There is an important distinction between control and the perception of control. Perception of control is strengthed by doing something, even if that something will not improve our actual control over the situation. If you have ever been stuck in traffic on the freeway and tempted to get off and make your way on backroads instead, you will understand. The backroads are no faster, but just the relief of being able to drive instead of sit still makes the detour attractive. Tailoring your schedule, as the above quotation suggests, is a more subtle exercise of control. It may mean trimming the excess demands on your time, but it also requires a focus on value and highlighting the things of value. Spending extra time with your family may not always be possible, but you can work to maximize the value of that time. Similarly, you may have to become more efficient with your training time.

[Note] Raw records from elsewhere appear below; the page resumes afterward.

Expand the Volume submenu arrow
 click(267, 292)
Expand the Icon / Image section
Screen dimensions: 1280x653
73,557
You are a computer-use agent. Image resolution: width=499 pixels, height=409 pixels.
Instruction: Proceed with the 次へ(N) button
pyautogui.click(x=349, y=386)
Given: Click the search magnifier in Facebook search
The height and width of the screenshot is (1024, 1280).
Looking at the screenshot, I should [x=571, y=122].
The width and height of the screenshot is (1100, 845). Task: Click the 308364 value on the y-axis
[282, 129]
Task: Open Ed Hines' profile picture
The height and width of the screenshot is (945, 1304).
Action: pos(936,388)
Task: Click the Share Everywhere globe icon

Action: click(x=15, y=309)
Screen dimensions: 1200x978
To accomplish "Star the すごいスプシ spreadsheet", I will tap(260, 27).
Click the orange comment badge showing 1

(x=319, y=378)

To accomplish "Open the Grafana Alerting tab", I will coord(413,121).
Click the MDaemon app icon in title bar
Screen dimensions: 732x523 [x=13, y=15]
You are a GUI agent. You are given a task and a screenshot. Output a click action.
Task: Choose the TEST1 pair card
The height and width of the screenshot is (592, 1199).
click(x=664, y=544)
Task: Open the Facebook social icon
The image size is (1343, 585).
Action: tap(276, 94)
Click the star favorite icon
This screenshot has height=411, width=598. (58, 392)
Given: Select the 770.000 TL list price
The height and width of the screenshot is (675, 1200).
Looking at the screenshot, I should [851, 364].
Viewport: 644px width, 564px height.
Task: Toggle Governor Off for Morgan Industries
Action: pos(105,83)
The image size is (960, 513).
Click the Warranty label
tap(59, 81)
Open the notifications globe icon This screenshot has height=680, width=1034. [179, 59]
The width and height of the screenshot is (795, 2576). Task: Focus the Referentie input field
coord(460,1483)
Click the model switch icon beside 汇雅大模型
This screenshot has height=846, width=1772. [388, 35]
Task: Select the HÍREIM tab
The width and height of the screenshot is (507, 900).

We have some ideas on how to maximize your training when time becomes an issue:

Strength Training Tends to Stick

Given time, physical training tends to help satisfy certain psychological needs. For example, strength training is a means of self-actualization, since being stronger makes us physically more capable and more confident.

Strength also helps develop a sense of control. The below quotation is from a previous article on Maslow’s hierarch of psychological needs:

“Every time you load the bar, face it, and choose to challenge yourself you are exercising control over the most basic, fundamental sphere of your influence: YOU. When nothing else makes sense, you can control your actions, you can make a choice. Small choices like choosing to train when you don’t want to, or overcoming the fear of a heavy set, help ground your need for control. And from there, the things that matter most—being a good person, showing empathy, raising kids, and making yourself better—stay in your control. We can tie the outcomes of training directly to different aspects of Maslow’s hierarchy: getting stronger helps you achieve esteem, helps you garner independence, and it helps you become the best expression of yourself. This IS an effort of self-actualization. But the day-to-day grind offers distinct and no less important adaptations. When you make choices that add value to you, each training session becomes an exercise of will, defiance against chaos and an act of control. Control isn’t about always succeeding. When it comes to you versus the bar, you do not always win, but as long as you succeed or fail by your own choices, you don’t really lose either.”

We are confident that strength tends to stick around, but it has to be given time and value. If demands on your time start to put pressure on your strength training, focus on the routine first. Progress and meaningful training come from consistency and the value you put on your training, not from marathon-length workouts and massive time-investments. Keep stringing workouts and look at some ways to be more efficient with your training time. If strength is your new status quo, you can maintain more control over your training even as time becomes more precious.